La mayor paradoja de la corrupción en España es la diferencia que existe entre el modelo ideal de político o funcionario que todos los ciudadanos esperan encontrar en cada puesto de la administración (y frente al cual el “corrupto” resulta la antítesis criminal) y la absoluta ausencia de los atributos que lo definen dentro del discurso actual sobre valores cívicos. Los valores cívicos en España, desde hace al menos cuatro décadas, se describen en términos de “tolerancia” o “intolerancia” a ciertas actitudes, por encima de todas las cuales están la intolerancia hacia “la exclusión social, la discriminación de la mujer, la violencia machista, y la existencia de actitudes como la homofobia, el racismo, la xenofobia, y el acoso laboral y escolar”. Esto describe no solamente el curriculum de las asignaturas diseñadas para la “educación en valores” o en “valores éticos”, sino especialmente el contenido de las campañas con que sistemáticamente se adoctrina a los ciudadanos desde los medios de comunicación públicos y privados y desde cada púlpito político. Son los valores que articulan el contenido no estrictamente económico de programas y debates electorales y finalmente de la legislación social. Nada que objetar a que se extiendan estos valores a todos los niveles, pero ¿dónde han quedado los valores que definían al servidor del bien público? ¿cuándo fue la última vez que una generación de niños recibió educación en valores como el servicio al estado?

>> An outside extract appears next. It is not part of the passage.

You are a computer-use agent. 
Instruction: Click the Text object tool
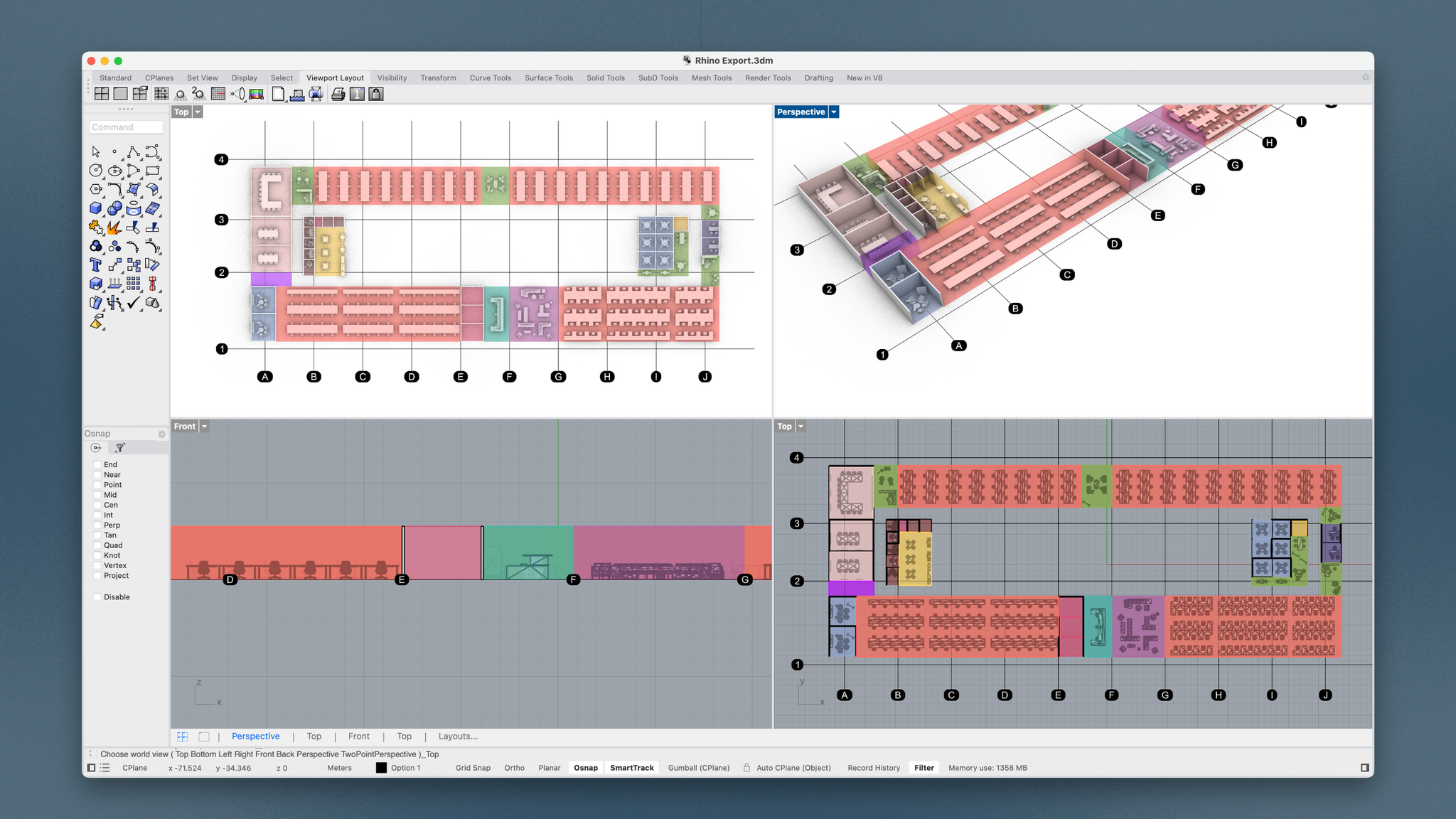coord(96,265)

Vaya por delante que la inclusión del concepto de servicio al estado en la formación de los ciudadanos no crea por si misma probos funcionarios, y si a alguien le queda alguna duda ahí tiene el ejemplo de China, por no mencionar a Corea del Norte. Cualquier educación en valores debería ser una educación crítica, y la que se refiere a este servicio en primer lugar. Lo que ha ocurrido en España a la salida de la dictadura franquista es que la desconfianza hacia el estado y su propia indefinición en el marco del “estado de las autonomías” ha dejado completamente huérfana la formación de los ciudadanos en todo lo que se refiere a su lugar dentro del complejo estado moderno. Exigimos un estándar quizás inalcanzable de responsable público sin formar a los ciudadanos para ello, como si quisiéramos jugar la final del Mundial de fútbol cada convocatoria sin formar canteras de jugadores.

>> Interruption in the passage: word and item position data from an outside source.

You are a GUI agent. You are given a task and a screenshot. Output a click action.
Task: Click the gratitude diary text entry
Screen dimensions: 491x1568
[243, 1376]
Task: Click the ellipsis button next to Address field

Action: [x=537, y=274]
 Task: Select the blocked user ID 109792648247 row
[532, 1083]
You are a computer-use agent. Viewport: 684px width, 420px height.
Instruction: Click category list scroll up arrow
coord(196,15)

La formación básica en valores requiere héroes y estos, cuando son de carne y hueso, siempre son personajes paradójicos. Falta un canon moderno de héroes públicos que compartan lugar destacado con Martin Luther King o Mahatma Gandhi en el panteón de los estadistas ejemplares por su ética de servicio. En la formación de la conciencia cívica de los ciudadanos que construyen el nuevo estado de las telecomunicaciones internacionales valdría la pena reflexionar de manera abierta sobre el papel de servidores públicos como Edward Snowden, por citar un ejemplo.

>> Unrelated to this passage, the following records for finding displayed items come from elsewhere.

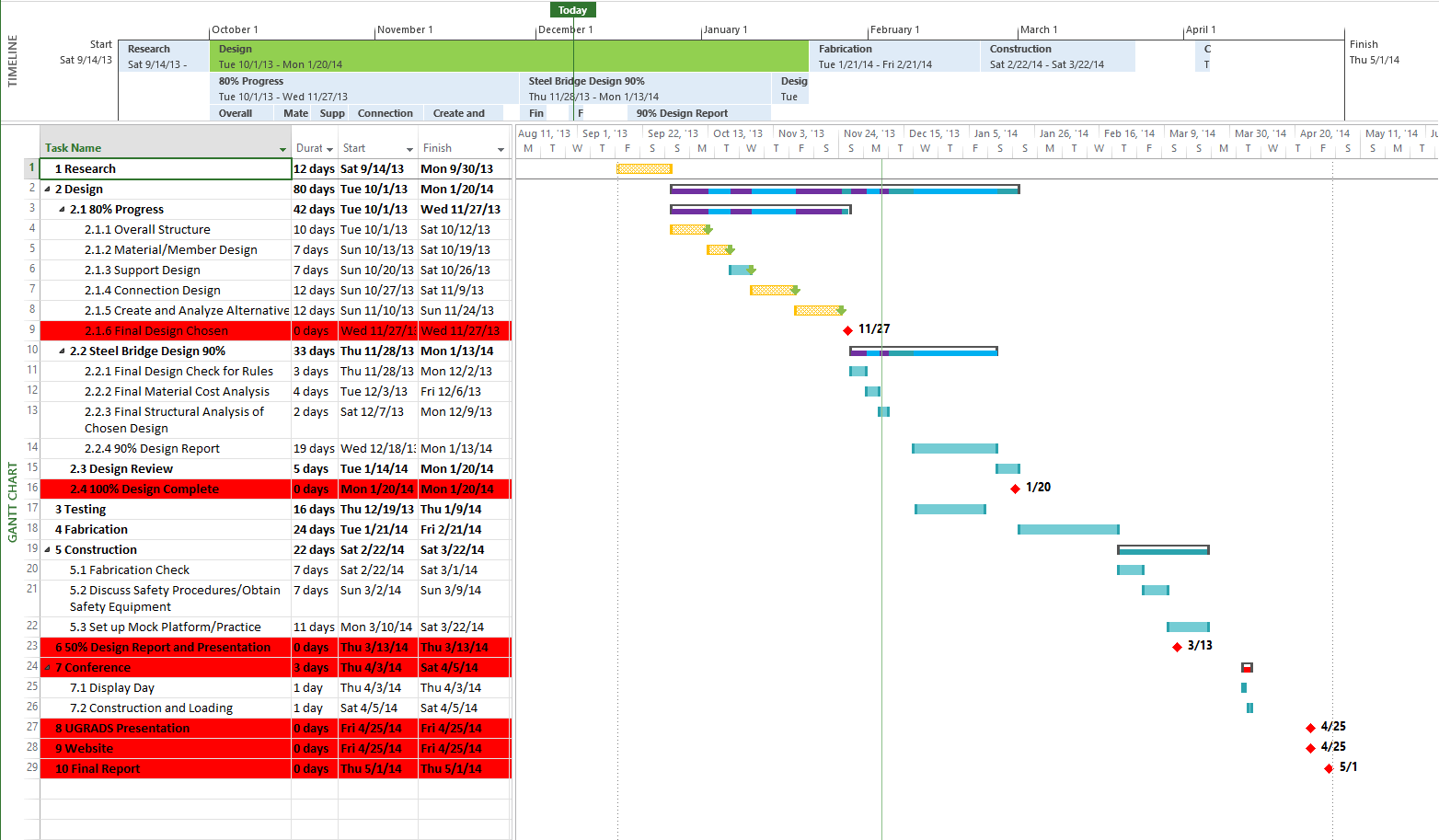This screenshot has width=1439, height=840.
Task: Click the 5/1 Final Report milestone diamond
Action: (1329, 768)
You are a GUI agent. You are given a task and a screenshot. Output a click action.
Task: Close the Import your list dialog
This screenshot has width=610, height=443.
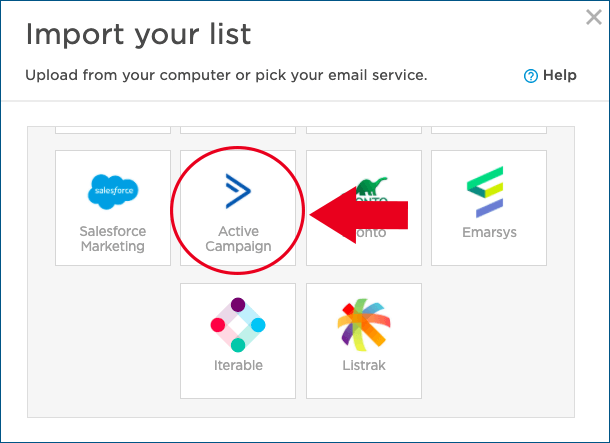point(592,17)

La primera víctima de la corrupción es la confianza dentro la sociedad. El tejido social se encallece y solo percibe ruido donde debería haber comunicación. Cuando no existe esa percepción, toda la comunicación está dañada. “Todos los políticos son unos chorizos” no es un índice de la corrupción de un país, sino de la callosidad cívica de sus ciudadanos y su falta de instrumentos para articular un mensaje político.